TEXT PROVIDED:

____

Are there other examples from abroad?
The most successful cities for start-ups have an active “hospitality policy”. Why do talented people go to Berlin? For the atmosphere and nostalgia. London is associated with design. Perhaps Flanders can be the health scene of the future? We have excellent scientists in this area who help cure and prevent diseases. But that means making choices and a clear positioning…
The most successful start-ups go to where the market is. How does this translate to the employees in start-ups?
My motto is: ‘Buy good brains or goodbye brains’. As a start-up, you need to attract the best people from your sector. If you can’t, you will need to relocate.
Here in Flanders, you see a lot of twenty-somethings in start-ups, who often don’t even have a driving licence. For these start-ups, it is clearly essential to establish themselves in urban areas, close to transport connections – where it is still affordable.
You notice these days that students prefer to do an internship at a start-up rather than at a large corporation.
Can you give an example?
Take Louis Jonckheere from Showpad, for instance. He speaks on a human level to his employees, and to everyone in fact – via social media – in a direct way. Conversations about private life and work are mingled together. Then when I see that a lot of founders of large companies in Belgium are not even on LinkedIn yet, I find that outrageous. How do you expect people to come and work for you?
If you look at our most successful start-ups, such as Colibra, Showpad and SparkCentral, you see that they have all opened branches abroad. And yet the technical staff and product developers in Belgium are more loyal, cheaper and at least as good as their American counterparts. What’s more, they cost 100,000 dollars a year instead of 300,000…
You mentioned a start-up hype?
Yes, there is a certain overheating. These days, an idea can sometimes become a business too quickly. As such, it’s very easy to find cash. There is nothing wrong with that in principle. The start-up bubble will burst by itself.
Why on earth would talented people want to work for start-ups?

____

ASSIGNMENT A:
In the interview on start-ups, condense the paragraph beginning "If you look at our most successful start-ups" into a short bulleted list that keeps its main facts.
ASSIGNMENT B:
What motto does the speaker state in the interview on start-ups?
ASSIGNMENT C:
Continue the interview on start-ups from its last line.
The items are not needed.

DATA TO EXAMINE:
____

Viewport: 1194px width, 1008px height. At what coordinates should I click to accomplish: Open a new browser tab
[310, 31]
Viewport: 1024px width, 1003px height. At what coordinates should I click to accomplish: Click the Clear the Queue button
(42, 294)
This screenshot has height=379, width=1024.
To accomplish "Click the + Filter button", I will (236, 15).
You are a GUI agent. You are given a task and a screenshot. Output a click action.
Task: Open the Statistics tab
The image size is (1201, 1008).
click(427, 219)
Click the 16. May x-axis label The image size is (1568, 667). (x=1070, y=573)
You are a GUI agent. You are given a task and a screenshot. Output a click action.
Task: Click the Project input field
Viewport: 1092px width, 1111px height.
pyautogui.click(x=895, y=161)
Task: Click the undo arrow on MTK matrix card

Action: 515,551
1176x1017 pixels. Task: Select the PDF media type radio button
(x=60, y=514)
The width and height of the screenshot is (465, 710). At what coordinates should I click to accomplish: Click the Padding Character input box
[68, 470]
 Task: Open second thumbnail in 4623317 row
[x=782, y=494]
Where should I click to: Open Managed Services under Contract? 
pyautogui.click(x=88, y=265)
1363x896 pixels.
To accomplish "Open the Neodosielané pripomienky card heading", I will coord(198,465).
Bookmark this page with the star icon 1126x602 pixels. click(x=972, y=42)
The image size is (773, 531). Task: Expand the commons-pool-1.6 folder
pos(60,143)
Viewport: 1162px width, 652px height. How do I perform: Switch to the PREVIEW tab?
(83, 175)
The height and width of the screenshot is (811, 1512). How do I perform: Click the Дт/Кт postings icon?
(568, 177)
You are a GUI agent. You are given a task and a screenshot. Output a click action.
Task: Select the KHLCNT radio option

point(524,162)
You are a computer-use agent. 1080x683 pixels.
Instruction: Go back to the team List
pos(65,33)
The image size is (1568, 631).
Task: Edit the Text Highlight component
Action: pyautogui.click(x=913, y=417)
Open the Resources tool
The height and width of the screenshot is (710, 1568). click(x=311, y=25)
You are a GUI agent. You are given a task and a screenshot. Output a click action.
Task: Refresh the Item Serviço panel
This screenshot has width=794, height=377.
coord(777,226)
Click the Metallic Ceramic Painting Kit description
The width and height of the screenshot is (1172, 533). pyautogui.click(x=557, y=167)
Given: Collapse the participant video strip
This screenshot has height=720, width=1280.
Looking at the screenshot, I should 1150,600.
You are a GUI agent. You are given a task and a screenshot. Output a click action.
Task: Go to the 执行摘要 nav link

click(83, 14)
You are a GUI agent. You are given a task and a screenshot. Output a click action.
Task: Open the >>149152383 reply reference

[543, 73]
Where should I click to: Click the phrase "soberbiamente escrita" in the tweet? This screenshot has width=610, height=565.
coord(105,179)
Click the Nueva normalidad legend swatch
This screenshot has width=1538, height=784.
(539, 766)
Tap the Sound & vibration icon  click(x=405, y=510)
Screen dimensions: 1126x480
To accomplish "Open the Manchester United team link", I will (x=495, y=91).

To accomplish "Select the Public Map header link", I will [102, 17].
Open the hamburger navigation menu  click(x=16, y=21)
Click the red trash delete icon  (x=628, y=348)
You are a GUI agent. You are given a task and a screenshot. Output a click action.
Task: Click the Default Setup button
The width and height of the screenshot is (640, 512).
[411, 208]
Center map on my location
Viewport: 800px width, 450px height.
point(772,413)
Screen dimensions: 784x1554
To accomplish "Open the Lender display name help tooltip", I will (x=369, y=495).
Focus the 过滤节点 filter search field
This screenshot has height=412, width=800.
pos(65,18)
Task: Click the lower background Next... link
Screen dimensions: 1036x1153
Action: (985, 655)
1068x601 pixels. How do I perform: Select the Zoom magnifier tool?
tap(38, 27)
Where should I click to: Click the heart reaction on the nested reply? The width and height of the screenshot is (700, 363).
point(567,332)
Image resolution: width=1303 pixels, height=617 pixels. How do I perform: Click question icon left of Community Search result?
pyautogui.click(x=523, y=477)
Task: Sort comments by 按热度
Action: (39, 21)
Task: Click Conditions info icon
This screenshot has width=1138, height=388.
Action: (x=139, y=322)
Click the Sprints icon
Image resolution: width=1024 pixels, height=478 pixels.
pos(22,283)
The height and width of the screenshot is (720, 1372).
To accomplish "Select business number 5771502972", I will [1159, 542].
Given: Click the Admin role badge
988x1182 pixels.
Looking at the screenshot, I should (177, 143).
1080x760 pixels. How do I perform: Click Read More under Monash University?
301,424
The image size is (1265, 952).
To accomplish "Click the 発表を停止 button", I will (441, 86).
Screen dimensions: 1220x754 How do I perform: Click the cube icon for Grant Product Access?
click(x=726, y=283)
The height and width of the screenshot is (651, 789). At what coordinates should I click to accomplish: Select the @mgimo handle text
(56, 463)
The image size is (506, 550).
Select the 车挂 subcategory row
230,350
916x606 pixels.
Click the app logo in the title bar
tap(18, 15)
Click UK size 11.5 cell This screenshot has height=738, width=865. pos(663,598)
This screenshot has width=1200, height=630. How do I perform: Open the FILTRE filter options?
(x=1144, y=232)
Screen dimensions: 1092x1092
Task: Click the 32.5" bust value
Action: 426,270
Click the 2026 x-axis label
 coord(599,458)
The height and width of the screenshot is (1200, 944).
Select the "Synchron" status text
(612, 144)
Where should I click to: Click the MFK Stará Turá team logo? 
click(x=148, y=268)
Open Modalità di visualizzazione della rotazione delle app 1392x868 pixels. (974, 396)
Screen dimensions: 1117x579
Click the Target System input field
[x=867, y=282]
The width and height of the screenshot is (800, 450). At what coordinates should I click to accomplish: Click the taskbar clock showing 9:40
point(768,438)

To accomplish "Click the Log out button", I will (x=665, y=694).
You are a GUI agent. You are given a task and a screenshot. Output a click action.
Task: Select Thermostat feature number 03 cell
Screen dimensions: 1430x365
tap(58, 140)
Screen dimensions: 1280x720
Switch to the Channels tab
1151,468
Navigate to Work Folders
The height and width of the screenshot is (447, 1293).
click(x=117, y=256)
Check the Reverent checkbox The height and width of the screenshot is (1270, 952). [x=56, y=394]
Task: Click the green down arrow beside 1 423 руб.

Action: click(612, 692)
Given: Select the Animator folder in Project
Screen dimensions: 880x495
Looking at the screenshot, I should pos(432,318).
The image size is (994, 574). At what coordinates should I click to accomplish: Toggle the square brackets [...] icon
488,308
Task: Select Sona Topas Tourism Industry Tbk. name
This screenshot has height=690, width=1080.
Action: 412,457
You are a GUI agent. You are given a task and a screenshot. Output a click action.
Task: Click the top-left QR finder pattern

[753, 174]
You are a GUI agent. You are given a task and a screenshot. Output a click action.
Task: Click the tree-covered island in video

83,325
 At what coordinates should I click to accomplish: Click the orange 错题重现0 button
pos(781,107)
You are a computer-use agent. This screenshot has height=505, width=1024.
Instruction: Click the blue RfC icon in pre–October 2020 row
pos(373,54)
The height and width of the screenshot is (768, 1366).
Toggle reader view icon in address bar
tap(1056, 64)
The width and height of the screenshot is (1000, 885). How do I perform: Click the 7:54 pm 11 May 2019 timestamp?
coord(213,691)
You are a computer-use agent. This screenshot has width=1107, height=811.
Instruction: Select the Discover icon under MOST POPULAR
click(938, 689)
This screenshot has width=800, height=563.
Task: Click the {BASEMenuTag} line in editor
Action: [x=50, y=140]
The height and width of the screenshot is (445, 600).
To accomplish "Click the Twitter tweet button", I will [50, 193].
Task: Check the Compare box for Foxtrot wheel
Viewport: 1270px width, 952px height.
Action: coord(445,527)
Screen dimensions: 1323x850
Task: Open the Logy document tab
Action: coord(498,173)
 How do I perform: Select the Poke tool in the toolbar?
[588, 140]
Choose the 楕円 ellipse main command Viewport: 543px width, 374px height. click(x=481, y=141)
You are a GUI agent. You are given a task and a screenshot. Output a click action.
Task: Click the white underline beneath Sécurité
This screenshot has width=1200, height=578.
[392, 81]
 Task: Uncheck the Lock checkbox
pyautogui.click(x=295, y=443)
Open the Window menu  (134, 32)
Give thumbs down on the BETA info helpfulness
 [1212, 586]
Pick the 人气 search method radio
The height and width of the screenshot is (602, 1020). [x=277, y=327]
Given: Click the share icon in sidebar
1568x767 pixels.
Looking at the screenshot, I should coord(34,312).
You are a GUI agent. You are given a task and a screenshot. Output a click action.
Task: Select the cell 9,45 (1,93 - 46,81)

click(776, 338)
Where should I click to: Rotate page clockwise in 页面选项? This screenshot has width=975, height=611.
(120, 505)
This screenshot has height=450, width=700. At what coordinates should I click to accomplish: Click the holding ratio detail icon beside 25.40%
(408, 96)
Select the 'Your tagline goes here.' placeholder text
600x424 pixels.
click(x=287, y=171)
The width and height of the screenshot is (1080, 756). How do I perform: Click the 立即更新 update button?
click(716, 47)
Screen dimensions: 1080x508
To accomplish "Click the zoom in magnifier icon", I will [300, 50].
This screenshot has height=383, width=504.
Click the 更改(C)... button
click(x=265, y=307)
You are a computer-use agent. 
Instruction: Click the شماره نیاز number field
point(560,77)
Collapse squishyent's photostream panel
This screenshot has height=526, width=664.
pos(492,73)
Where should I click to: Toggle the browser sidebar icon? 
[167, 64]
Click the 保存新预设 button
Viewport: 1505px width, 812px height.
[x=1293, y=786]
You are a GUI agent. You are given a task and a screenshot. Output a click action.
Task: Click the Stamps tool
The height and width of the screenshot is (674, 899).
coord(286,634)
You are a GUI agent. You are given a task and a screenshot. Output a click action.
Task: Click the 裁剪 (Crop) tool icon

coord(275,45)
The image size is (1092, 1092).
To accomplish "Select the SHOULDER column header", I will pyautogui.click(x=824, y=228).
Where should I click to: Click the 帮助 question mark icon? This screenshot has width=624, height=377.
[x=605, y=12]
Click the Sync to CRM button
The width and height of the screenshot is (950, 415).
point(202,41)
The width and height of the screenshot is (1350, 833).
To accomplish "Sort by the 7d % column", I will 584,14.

____

EXPECTED ANSWER A:
- Top Belgian start-ups such as Colibra, Showpad and SparkCentral have all opened branches abroad.
- Technical staff and product developers in Belgium are more loyal, cheaper and at least as good as their American counterparts.
- They cost 100,000 dollars a year instead of 300,000.

EXPECTED ANSWER B:
"Buy good brains or goodbye brains."

EXPECTED ANSWER C:
“Meaning”. I want to work where I can make a difference. The culture is also appealing: things move quickly, there is no politics, no ‘meetingitis’ and no control and command. So the efficiency and impact you can achieve yourself is usually higher than is the case in corporate companies.
Is there still hope for start-ups in Belgium?
Don’t get me wrong. My message was meant positively, but we need to keep up with the rest of the world. We are no longer better than the rest. Our past success factors, including language skills and working more efficiently, are no longer a competitive advantage, and shouldn’t be either.
We need to embrace change. That means attracting the best brains, opening up our borders and making clear priorities, because you can’t excel in everything. Think of innovations in the fields of biotech, music festivals, foodpairing or fashion, for instance.
So it is mainly a question of mentality?
Belgians are risk averse – and this is certainly the case for government procurement agencies, large companies and SMEs. Belgians buy spreadsheets without risks: you need to be the best, the cheapest and the most well-known, all at the same time. The Dutch want to see and discover a lot more in the way of innovative products. The Dutch will buy from you precisely because you’ve got something new and original. Belgians won’t buy from you precisely because you’re trying to sell something completely new and original. In my view, the fact that we are so risk-averse is a major risk in itself.
Eric Kenis, Consultant, Coach & Author in (growth) entrepreneurship
Prior to writing the 'Hoek af' series of books, Kenis was active in the start-up landscape for 10 years. He set up the starters project Bryo on behalf of Voka. Over the last 2 years, Kenis has been creating entrepreneurial concepts and implementing business projects for clients including ING Belgium, Vlerick Business School, UGent and Unizo.